Information
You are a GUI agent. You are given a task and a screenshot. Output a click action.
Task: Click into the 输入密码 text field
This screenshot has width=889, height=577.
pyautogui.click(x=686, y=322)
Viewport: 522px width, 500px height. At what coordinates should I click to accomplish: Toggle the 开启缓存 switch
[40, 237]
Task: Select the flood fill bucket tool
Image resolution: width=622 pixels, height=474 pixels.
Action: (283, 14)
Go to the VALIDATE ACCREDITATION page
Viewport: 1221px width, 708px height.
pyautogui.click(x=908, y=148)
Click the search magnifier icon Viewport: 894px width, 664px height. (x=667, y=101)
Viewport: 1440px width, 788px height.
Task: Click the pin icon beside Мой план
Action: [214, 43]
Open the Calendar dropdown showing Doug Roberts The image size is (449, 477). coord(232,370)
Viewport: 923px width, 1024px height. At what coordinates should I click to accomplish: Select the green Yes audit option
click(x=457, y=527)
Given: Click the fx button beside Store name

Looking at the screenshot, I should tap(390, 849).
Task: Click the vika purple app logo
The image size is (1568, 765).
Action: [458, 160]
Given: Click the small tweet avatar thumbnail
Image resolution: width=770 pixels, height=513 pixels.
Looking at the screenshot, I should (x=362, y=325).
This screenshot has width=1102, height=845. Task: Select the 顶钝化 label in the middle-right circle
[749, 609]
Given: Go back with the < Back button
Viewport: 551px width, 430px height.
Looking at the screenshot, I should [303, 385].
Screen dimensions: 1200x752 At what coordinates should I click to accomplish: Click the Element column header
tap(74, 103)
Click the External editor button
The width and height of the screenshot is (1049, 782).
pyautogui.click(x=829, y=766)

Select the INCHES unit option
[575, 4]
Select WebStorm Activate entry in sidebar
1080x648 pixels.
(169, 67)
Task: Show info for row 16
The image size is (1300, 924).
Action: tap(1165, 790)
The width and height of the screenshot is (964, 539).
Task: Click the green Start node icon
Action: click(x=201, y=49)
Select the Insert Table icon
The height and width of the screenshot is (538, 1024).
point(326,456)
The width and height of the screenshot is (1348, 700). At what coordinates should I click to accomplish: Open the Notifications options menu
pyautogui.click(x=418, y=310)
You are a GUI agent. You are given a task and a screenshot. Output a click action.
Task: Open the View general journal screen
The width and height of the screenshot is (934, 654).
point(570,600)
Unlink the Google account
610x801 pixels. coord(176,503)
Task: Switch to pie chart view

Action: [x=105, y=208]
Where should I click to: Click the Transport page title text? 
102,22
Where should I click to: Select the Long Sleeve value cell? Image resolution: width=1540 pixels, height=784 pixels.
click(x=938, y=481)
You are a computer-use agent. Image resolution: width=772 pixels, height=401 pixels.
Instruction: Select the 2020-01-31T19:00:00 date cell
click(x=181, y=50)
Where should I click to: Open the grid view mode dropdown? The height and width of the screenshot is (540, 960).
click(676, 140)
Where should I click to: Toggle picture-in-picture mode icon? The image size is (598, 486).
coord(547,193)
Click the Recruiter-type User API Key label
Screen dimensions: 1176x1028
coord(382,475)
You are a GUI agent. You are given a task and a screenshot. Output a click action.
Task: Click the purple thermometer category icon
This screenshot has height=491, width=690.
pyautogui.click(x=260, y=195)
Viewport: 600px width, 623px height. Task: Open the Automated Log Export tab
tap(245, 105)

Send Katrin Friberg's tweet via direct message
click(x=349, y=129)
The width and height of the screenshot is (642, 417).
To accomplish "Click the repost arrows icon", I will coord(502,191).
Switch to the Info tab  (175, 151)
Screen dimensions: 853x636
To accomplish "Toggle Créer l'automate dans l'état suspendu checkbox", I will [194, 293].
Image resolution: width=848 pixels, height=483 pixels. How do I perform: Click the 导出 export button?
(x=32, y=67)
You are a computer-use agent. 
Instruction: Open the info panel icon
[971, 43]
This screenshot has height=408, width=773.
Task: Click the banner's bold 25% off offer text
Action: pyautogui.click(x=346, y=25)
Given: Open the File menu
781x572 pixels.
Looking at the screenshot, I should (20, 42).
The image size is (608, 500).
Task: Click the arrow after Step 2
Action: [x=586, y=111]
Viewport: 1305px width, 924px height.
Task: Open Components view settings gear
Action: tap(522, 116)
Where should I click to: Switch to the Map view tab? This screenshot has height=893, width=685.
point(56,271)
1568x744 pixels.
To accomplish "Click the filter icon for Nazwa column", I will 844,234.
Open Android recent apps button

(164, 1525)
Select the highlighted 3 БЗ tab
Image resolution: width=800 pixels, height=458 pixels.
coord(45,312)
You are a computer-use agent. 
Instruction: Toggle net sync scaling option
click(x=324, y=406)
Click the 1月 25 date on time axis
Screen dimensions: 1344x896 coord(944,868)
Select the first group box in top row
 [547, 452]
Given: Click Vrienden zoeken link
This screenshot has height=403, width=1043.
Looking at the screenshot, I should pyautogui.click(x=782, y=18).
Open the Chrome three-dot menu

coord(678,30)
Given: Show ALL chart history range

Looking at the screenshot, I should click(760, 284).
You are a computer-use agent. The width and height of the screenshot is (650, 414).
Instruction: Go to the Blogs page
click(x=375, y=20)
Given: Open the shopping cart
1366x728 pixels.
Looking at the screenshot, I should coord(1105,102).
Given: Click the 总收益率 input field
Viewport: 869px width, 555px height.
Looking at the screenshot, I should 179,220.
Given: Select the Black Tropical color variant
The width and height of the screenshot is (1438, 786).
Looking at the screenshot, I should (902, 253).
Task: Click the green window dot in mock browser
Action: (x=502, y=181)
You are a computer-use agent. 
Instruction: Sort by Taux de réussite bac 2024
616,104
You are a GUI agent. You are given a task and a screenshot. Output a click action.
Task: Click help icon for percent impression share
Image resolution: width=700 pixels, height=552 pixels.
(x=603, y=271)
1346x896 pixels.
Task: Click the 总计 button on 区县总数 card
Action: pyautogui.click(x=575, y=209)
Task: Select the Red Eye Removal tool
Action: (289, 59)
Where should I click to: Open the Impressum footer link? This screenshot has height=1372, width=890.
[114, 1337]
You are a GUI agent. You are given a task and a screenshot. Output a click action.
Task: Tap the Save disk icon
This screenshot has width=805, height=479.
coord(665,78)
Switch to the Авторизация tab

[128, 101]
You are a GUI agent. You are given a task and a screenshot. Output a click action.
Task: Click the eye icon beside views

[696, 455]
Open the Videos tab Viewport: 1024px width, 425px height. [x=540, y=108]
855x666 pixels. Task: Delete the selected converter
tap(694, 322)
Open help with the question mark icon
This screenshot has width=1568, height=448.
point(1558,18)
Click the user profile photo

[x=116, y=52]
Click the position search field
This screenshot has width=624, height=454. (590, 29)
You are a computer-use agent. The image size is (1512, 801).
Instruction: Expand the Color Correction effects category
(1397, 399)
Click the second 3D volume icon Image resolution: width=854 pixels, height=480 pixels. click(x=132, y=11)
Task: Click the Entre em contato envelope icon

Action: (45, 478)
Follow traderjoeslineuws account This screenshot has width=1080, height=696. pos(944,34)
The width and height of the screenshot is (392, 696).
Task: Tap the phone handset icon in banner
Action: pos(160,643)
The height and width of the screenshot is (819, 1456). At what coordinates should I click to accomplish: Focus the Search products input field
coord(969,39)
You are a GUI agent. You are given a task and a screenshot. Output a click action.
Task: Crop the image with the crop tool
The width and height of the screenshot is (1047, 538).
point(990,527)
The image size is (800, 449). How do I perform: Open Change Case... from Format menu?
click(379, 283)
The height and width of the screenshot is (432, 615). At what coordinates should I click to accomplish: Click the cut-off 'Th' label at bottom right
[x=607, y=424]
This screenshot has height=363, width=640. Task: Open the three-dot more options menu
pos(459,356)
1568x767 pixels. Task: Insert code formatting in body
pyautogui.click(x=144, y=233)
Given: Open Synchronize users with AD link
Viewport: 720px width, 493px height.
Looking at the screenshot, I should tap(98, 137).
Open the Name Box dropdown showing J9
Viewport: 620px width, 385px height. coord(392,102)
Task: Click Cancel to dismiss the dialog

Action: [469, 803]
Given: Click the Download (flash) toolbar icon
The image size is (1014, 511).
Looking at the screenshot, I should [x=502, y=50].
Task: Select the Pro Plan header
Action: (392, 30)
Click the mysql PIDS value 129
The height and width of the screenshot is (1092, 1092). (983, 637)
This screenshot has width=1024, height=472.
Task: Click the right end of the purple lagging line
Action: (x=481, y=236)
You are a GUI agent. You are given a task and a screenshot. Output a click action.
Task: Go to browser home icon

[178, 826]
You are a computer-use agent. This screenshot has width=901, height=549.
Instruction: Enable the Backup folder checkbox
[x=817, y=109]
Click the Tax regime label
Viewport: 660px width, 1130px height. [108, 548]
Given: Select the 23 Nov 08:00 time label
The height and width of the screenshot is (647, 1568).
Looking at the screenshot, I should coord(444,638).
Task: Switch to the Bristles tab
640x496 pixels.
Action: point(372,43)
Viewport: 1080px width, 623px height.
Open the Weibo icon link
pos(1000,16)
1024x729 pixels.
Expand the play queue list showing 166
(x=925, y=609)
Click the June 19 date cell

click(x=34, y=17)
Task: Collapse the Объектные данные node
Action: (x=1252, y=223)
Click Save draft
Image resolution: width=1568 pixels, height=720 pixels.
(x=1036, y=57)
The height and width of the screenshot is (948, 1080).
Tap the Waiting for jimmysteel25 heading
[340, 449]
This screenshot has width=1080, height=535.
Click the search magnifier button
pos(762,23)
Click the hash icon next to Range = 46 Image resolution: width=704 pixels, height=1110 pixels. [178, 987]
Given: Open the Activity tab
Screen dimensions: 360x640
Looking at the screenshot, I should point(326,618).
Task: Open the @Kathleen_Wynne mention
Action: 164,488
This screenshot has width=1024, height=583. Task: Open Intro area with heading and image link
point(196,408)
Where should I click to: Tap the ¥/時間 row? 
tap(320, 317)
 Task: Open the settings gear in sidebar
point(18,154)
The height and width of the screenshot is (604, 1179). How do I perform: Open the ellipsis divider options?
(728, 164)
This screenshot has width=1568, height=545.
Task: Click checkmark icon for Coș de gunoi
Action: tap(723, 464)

Exercise prompt
Would you please repeat exactly the lines above, starting at the line with "This screenshot has height=363, width=640." and stopping at the line with "Given: Open Synchronize users with AD link", both included?

Answer to this problem
This screenshot has height=363, width=640. Task: Open the three-dot more options menu
pos(459,356)
1568x767 pixels. Task: Insert code formatting in body
pyautogui.click(x=144, y=233)
Given: Open Synchronize users with AD link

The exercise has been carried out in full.